### YOUR TASK
Please retype the entries exactly as they stand, leaving out any pictures.

Content starts

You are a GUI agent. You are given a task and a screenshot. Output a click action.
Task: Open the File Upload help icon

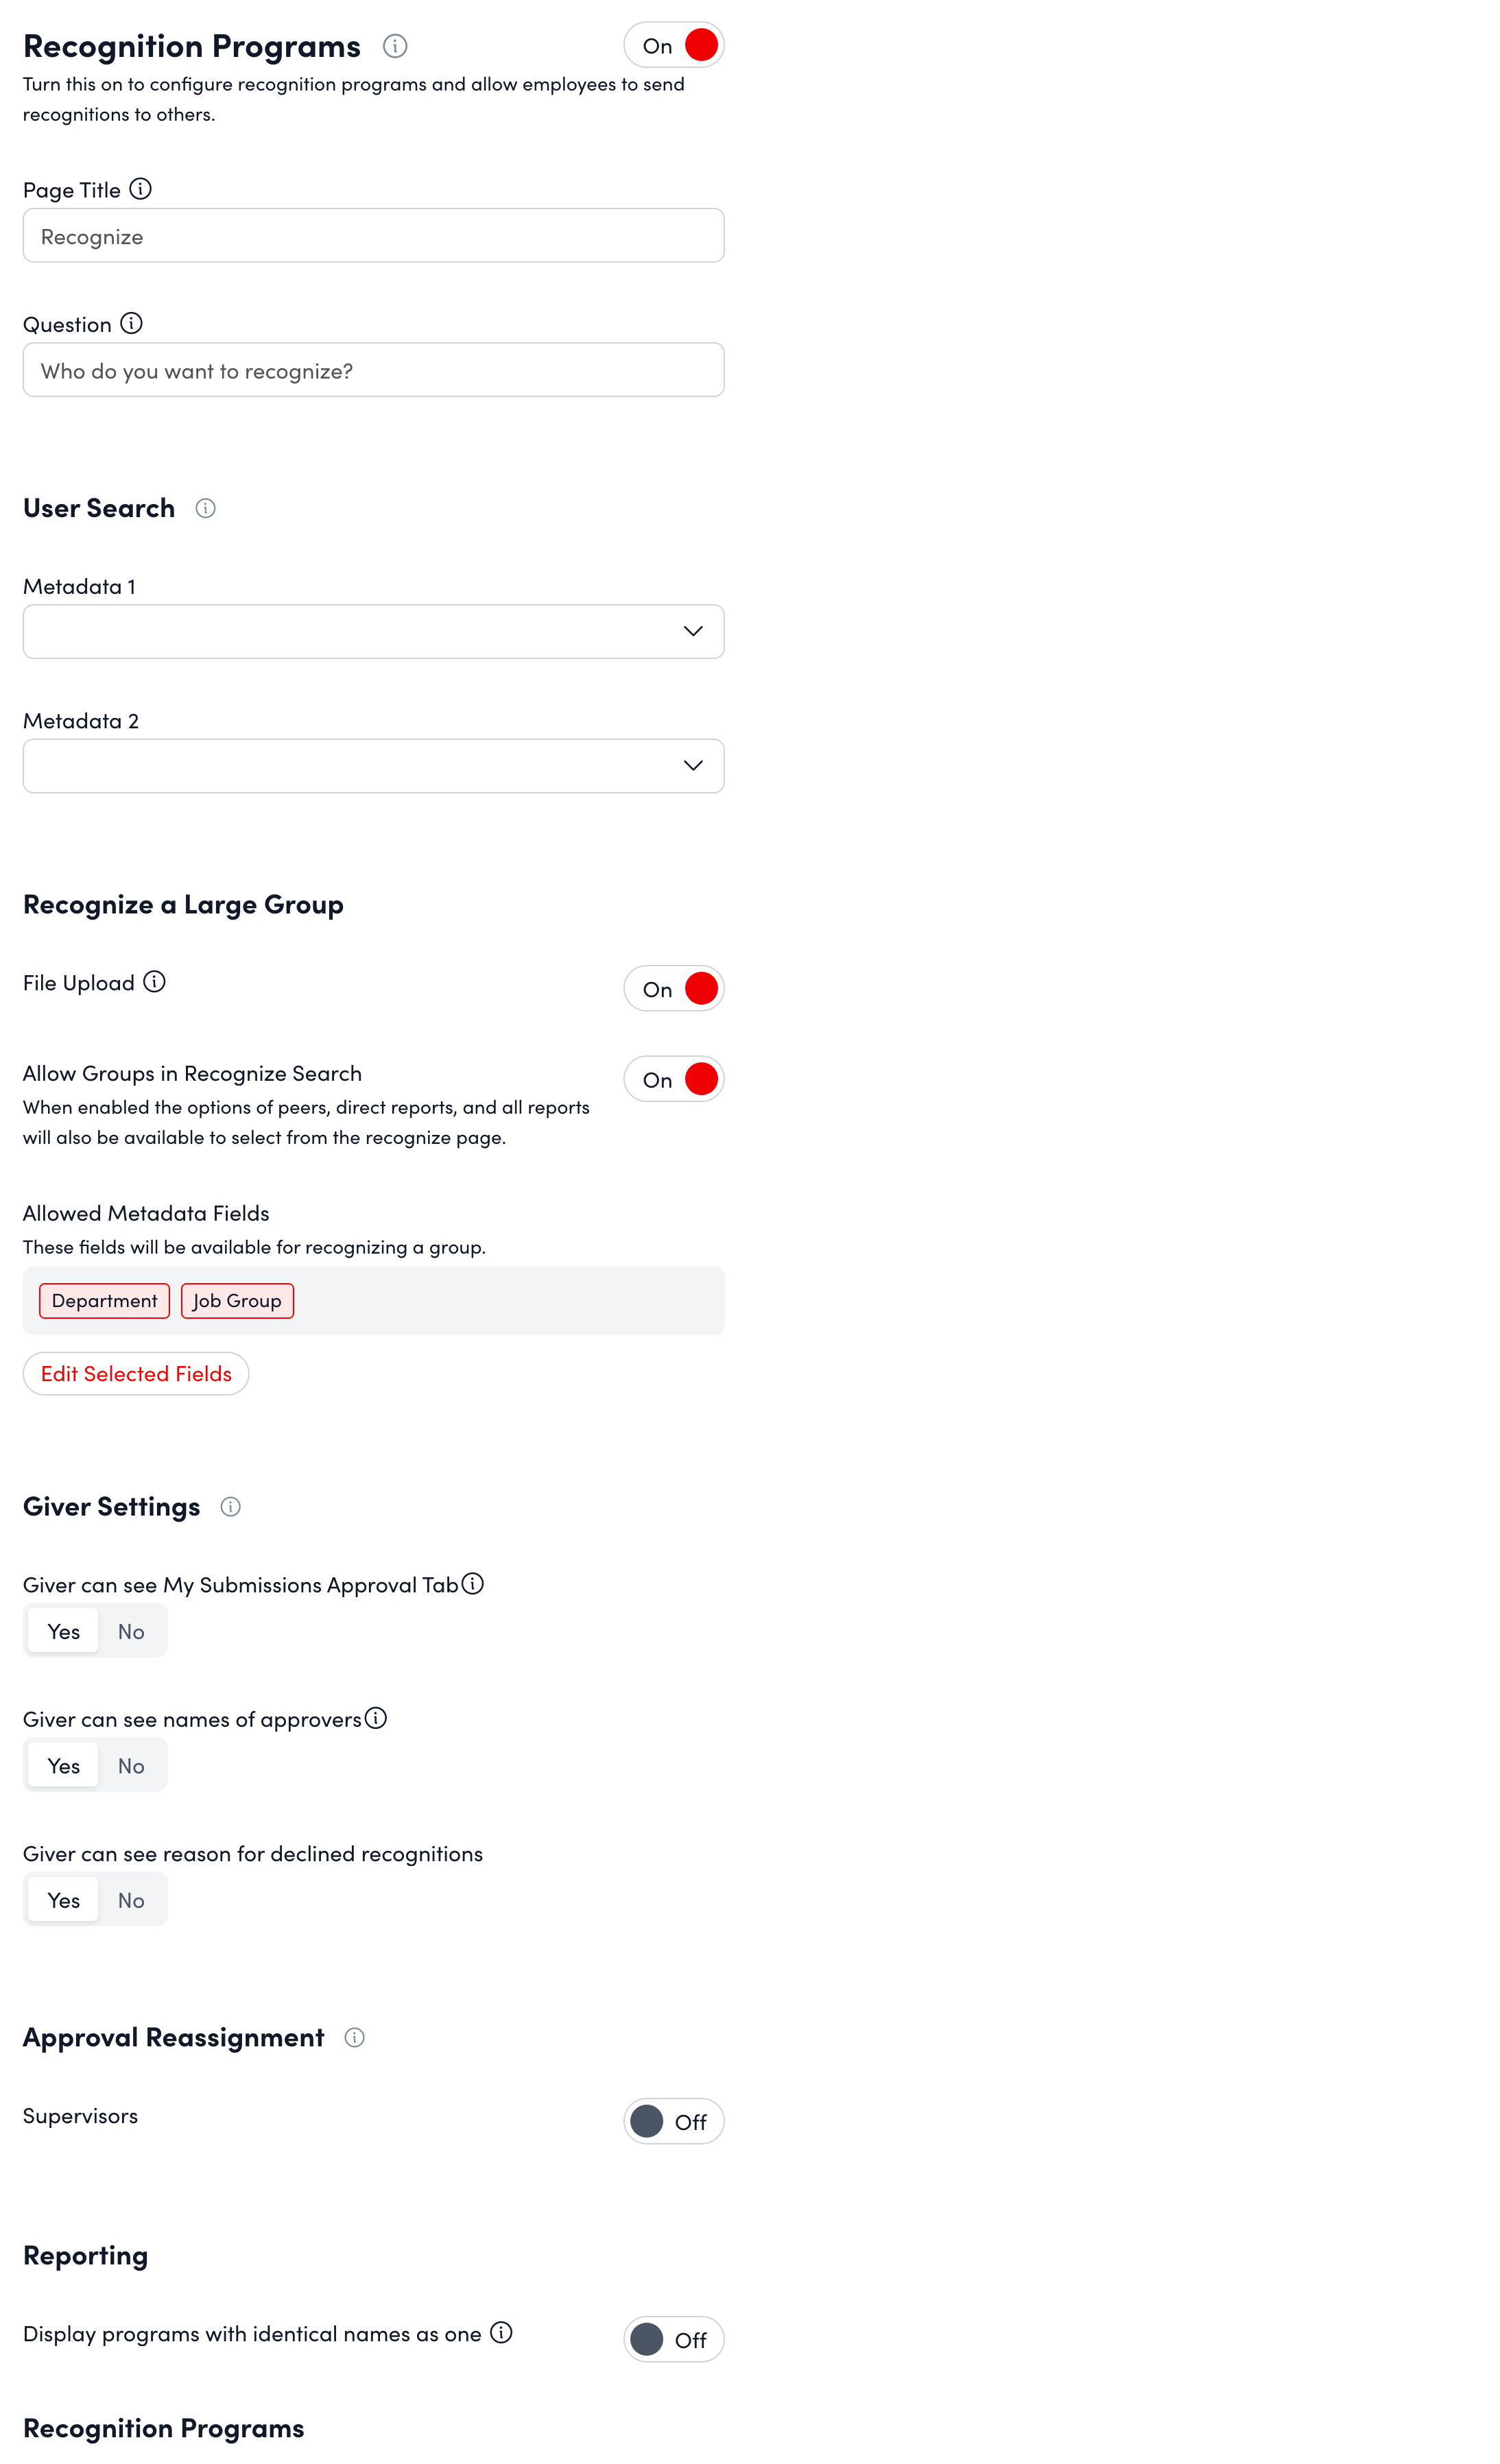pyautogui.click(x=154, y=982)
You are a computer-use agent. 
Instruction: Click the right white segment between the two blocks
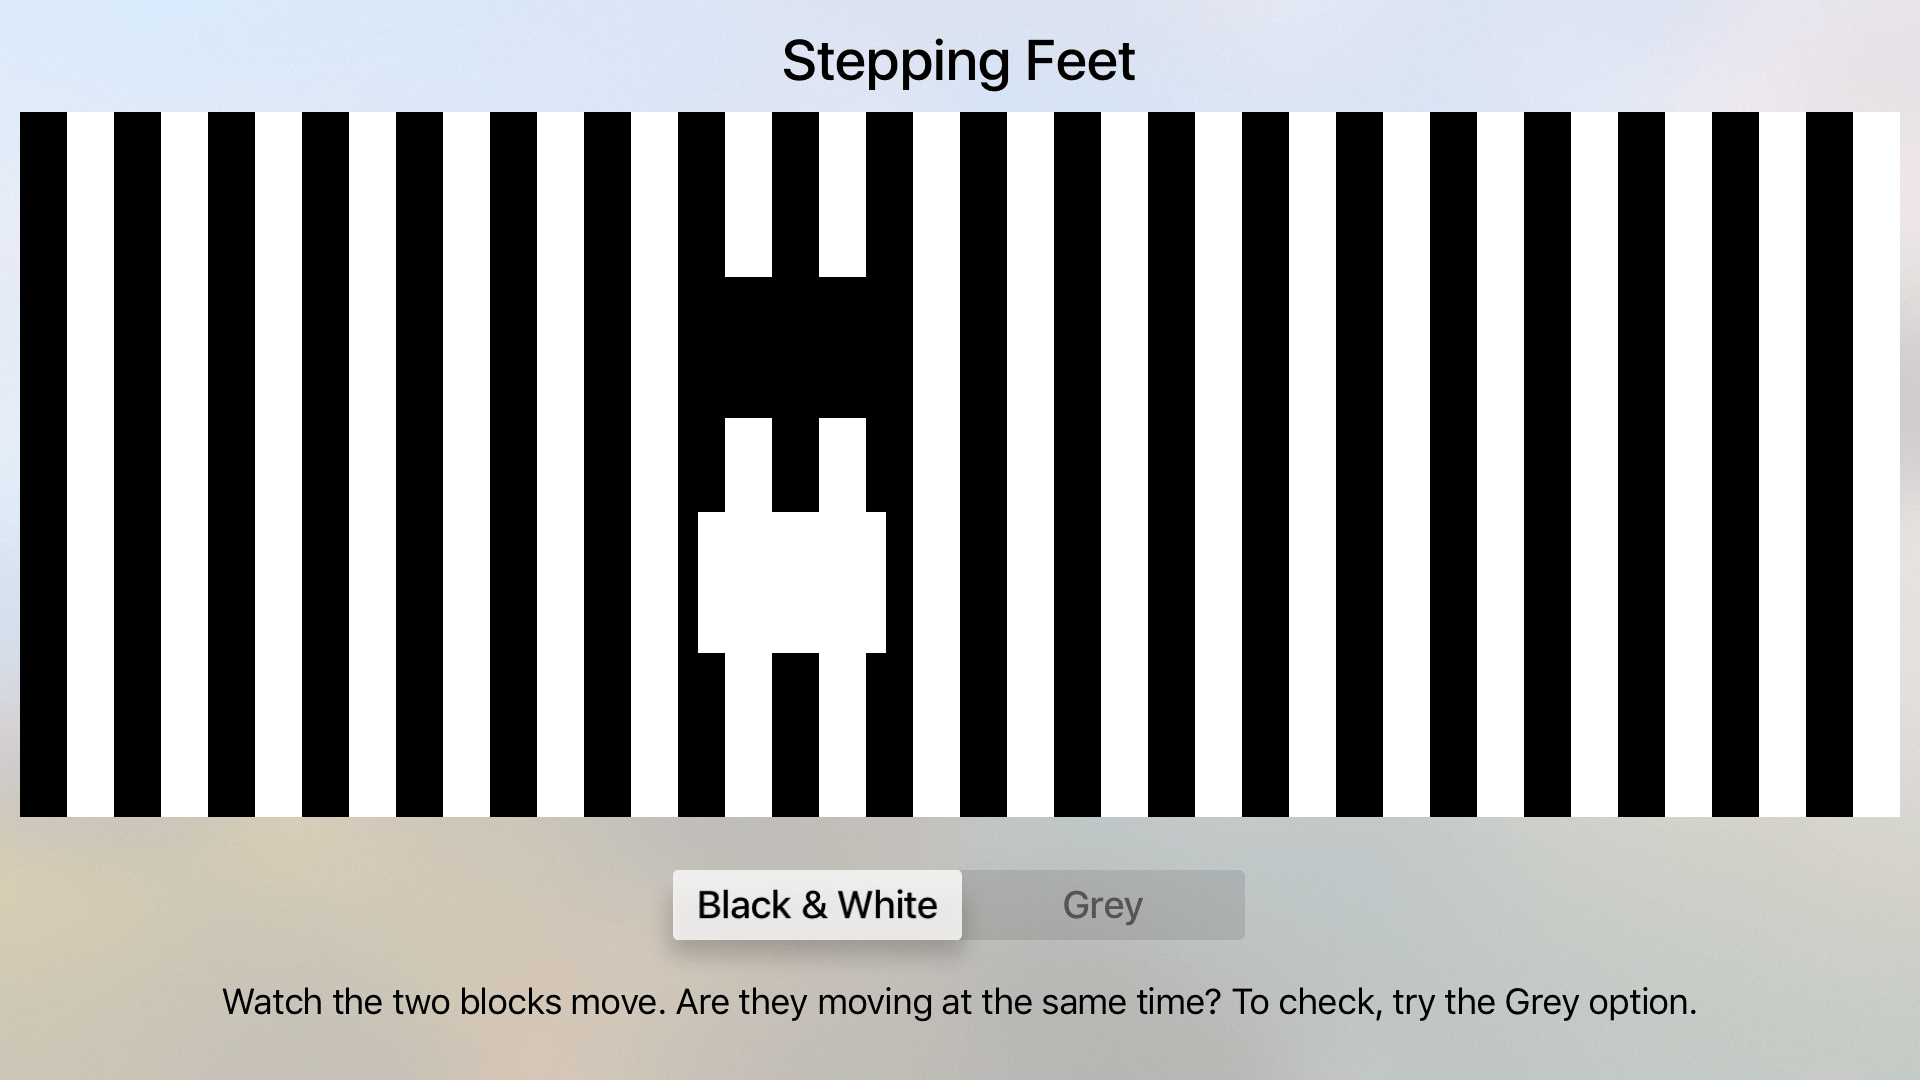pyautogui.click(x=842, y=465)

Content ends

### ANSWER TO THE EXERCISE
You are a GUI agent. You are given a task and a screenshot. Output a click action.
Task: Open the File Upload help icon

pyautogui.click(x=154, y=982)
You are a computer-use agent. 
Instruction: Click the right white segment between the two blocks
pyautogui.click(x=842, y=465)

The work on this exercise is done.